Clara Lemlich's Arresting Drama
Clara Lemlich Shavelson [1 January 1886 - 12 July 1982] spent her long life fighting for trade unions, women's suffrage, peace, and fair housing and food practices.
• • Born in the Ukraine, Clara became a committed communist in her teens. After immigrating to the Lower East Side, Clara began working in a garment factory whose poor conditions led her to begin organizing women into the International Ladies Garment Workers Union.
• • On 8 March 1908, a demonstration was held at Rutgers Square in Manhattan's Lower East Side.
• • In 1909, 400 Triangle Factory employees walked out of their jobs.

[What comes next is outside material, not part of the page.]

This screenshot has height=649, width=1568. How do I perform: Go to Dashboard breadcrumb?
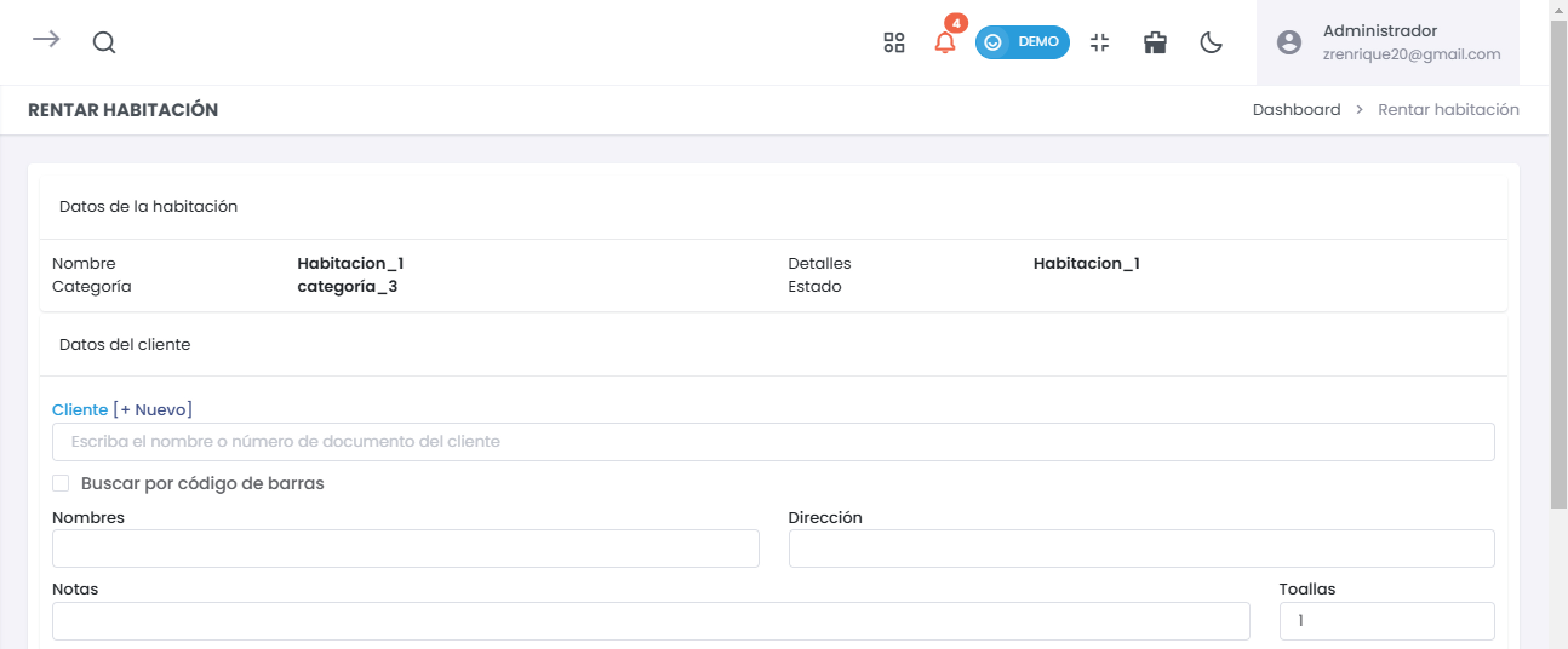tap(1296, 109)
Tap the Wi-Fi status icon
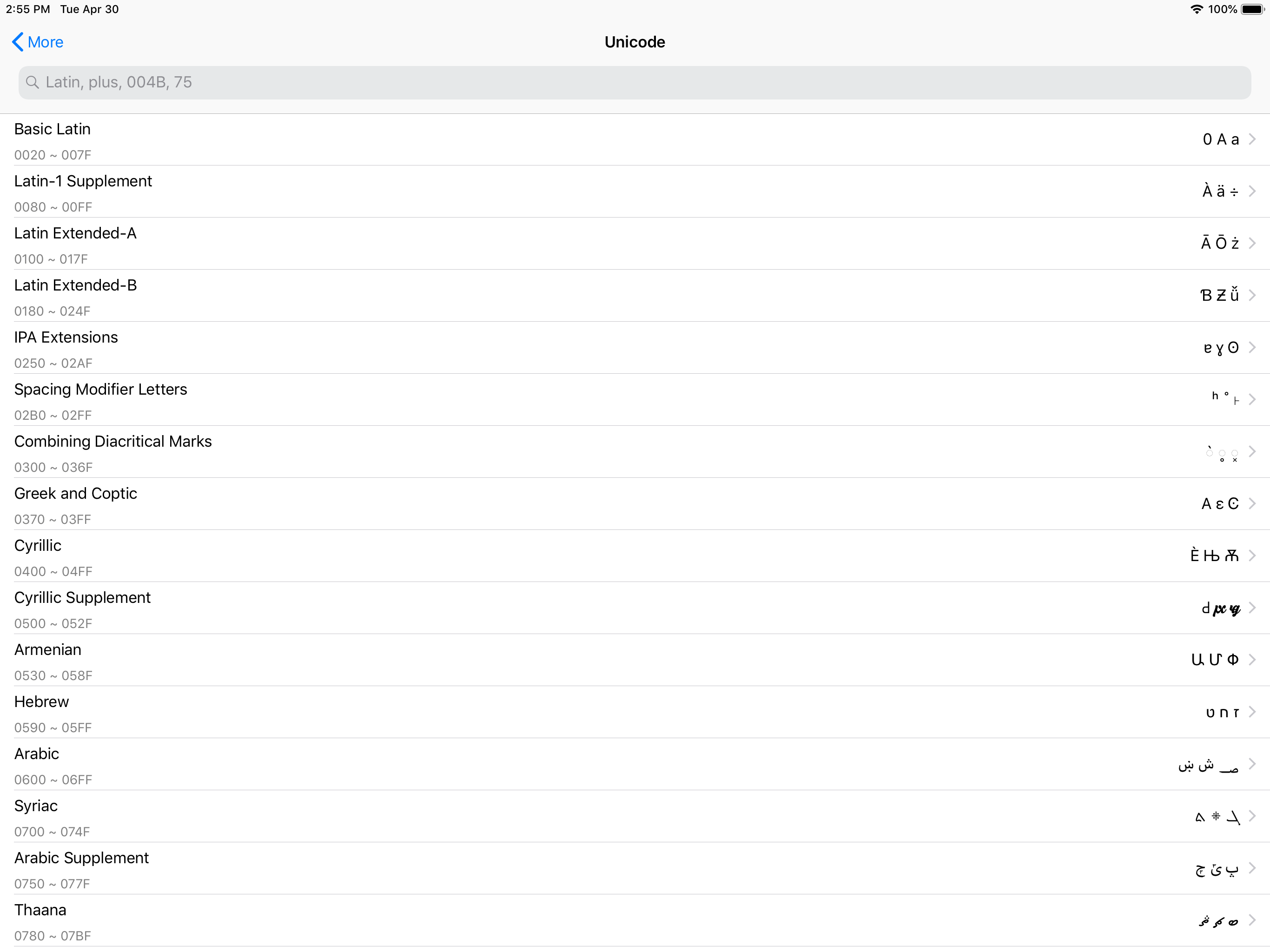The image size is (1270, 952). pos(1197,9)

• • Employers had many of these needleworkers arrested and jailed at Jefferson Market in an attempt to break their spirit.
• • In November 1909, at a meeting at Cooper Union, Clara Lemlich talked about the intolerable conditions in the shops and asked for a vote on a general strike. The response was overwhelmingly affirmative. She helped to catalyze the 1909 "Uprising of the 20,000," a massive strike by women workers.
• • After this walk-out, garment shop owners refused to hire Clara Lemlich. She turned her considerable energies to the suffrage movement, founding a working-class suffrage group. Marriage and three children transformed Clara's activism; she began organizing wives and mothers around issues like housing, food, and education.
• • Clara, my own sleep awakens me, stitching needles into the cushion of night. Your energy, courage, and clarity are celebrated this January by your admirers at Jefferson Market, where your heroic footsteps echo still.